(58)【調査した分野】(Int.Cl.,DB名)
少なくとも0.25重量%の、全炭素として表される、ポリカルボン酸+相当するカルボキシレ−トの含有率(C)を示すことを特徴とする、請求項1または2のいずれか一項に記載される沈澱シリカ。
用いられる前記メチルグルタル酸の一部またはすべてが、酸無水物、エステル、アルカリ金属塩(カルボキシレ−ト)またはアンモニウム塩(カルボキシレ−ト)形態にある、請求項8〜12のいずれか一項に記載される方法。

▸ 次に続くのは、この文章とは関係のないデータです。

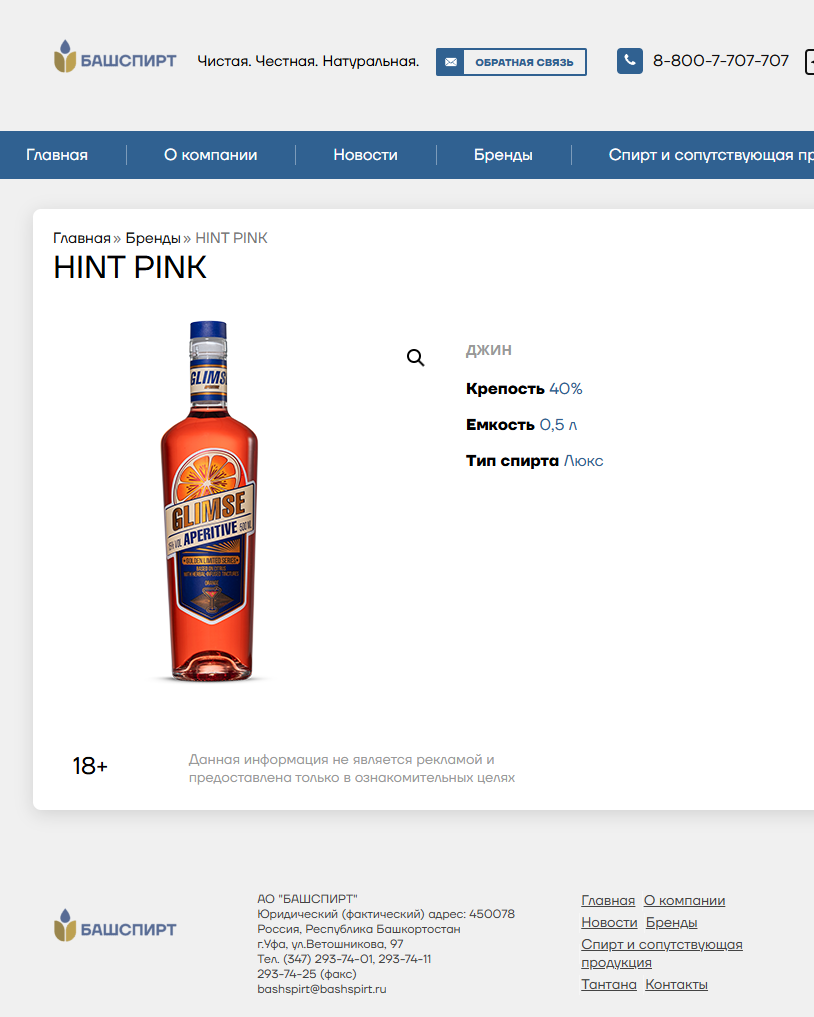Open Новости in the navigation bar
The width and height of the screenshot is (814, 1017).
click(365, 155)
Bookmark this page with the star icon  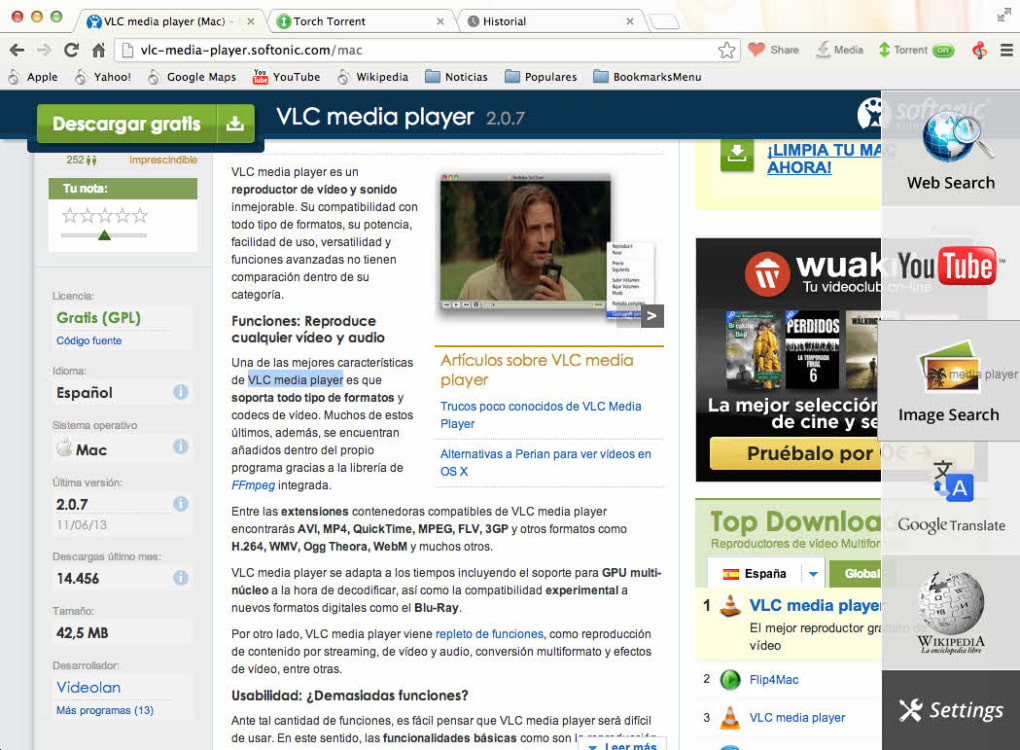(727, 50)
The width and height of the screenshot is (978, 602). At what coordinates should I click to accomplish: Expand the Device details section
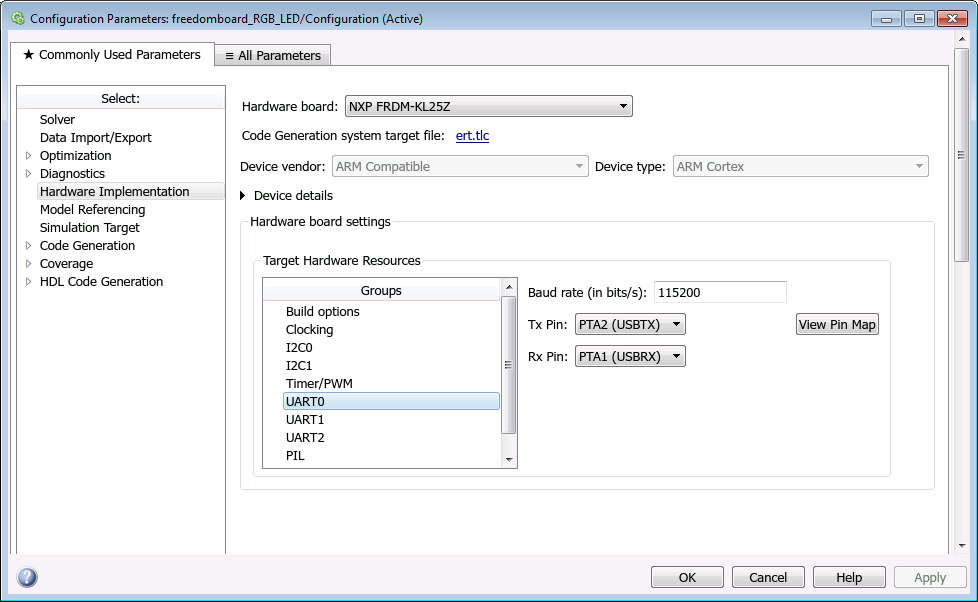[x=243, y=196]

請求項1〜7のいずれか一項に記載されるまたは請求項8〜14のいずれか一項に記載される方法によって得られる沈澱シリカの、エラストマー用の強化充填材としての使用。
請求項1〜7のいずれか一項に記載されるまたは請求項8〜14のいずれか一項に記載される方法によって得られる沈澱シリカの、ポリマー組成物での前記組成物の粘度を下げるための使用。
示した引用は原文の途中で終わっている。